Sebanyak lima unit mobil bak terbuka yang diduga mengangkut solar diamankan oleh personel Satuan Brigade Mobil (Sat Brimob) Polda Gorontalo pada Senin (10/8/2026) sekitar pukul 03.00 WITA.
Dari kendaraan tersebut, polisi menemukan ratusan jerigen berisi solar. Setiap jerigen berkapasitas sekitar 35 liter. Jika dihitung berdasarkan 200 jerigen yang ditemukan, total BBM yang diamankan mencapai sekitar 7.000 liter.
Penindakan bermula ketika personel Sat Brimob melakukan pengejaran terhadap salah satu mobil bak terbuka yang melaju dengan kecepatan tinggi.
Dalam situasi tersebut, pengemudi diduga meninggalkan kendaraan beserta muatan BBM di pinggir jalan. Kendaraan kemudian diamankan dengan pengawalan personel Satreskrim Polres Pohuwato untuk proses pemeriksaan lebih lanjut.
Polisi selanjutnya melakukan pemeriksaan dan pengembangan di sekitar lokasi. Hasilnya, petugas menemukan sejumlah mobil bak terbuka lainnya yang diduga turut mengangkut solar bersubsidi.

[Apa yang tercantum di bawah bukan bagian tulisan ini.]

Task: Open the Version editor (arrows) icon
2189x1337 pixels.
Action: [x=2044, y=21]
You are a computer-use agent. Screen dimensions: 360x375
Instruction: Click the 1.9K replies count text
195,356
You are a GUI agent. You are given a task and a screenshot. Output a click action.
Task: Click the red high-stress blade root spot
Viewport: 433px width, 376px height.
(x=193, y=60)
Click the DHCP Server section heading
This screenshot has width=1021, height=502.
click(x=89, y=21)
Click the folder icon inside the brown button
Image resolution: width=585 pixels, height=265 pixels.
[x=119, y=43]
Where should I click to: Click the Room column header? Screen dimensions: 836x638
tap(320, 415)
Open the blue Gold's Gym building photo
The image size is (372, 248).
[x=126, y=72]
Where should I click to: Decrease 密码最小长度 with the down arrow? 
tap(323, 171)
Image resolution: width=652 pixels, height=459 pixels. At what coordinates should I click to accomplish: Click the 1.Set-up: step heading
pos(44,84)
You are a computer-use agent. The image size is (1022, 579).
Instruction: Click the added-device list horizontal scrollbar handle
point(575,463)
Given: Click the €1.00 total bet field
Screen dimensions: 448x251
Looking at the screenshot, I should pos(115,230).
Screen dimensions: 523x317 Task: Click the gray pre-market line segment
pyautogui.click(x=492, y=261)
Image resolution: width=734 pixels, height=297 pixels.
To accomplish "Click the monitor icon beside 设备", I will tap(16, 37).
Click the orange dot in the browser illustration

Dari lima unit kendaraan yang ditemukan, empat unit mobil bak terbuka diketahui membawa sekitar 120 galon solar bersubsidi dengan total kurang lebih 4.200 liter. Keempat kendaraan beserta muatannya kini telah diamankan di Mapolres Pohuwato untuk kepentingan proses penegakan hukum.
Temuan tersebut menambah perhatian terhadap dugaan distribusi solar bersubsidi yang disinyalir menyasar aktivitas pertambangan ilegal. Apalagi, BBM dalam jumlah besar tersebut diduga hendak dibawa menuju kawasan PETI di Pohuwato.
Aparat kepolisian masih melakukan pendalaman untuk mengungkap asal-usul BBM, pihak yang mengangkut, tujuan pengiriman, serta pihak-pihak yang diduga terlibat dalam distribusi tersebut.
Penanganan perkara ini juga diharapkan dapat mengungkap apakah solar yang diamankan benar merupakan BBM bersubsidi dan bagaimana mekanisme perolehannya hingga dapat diangkut dalam jumlah besar menggunakan kendaraan bak terbuka.
Polisi masih melakukan proses hukum dan pengembangan terhadap temuan tersebut.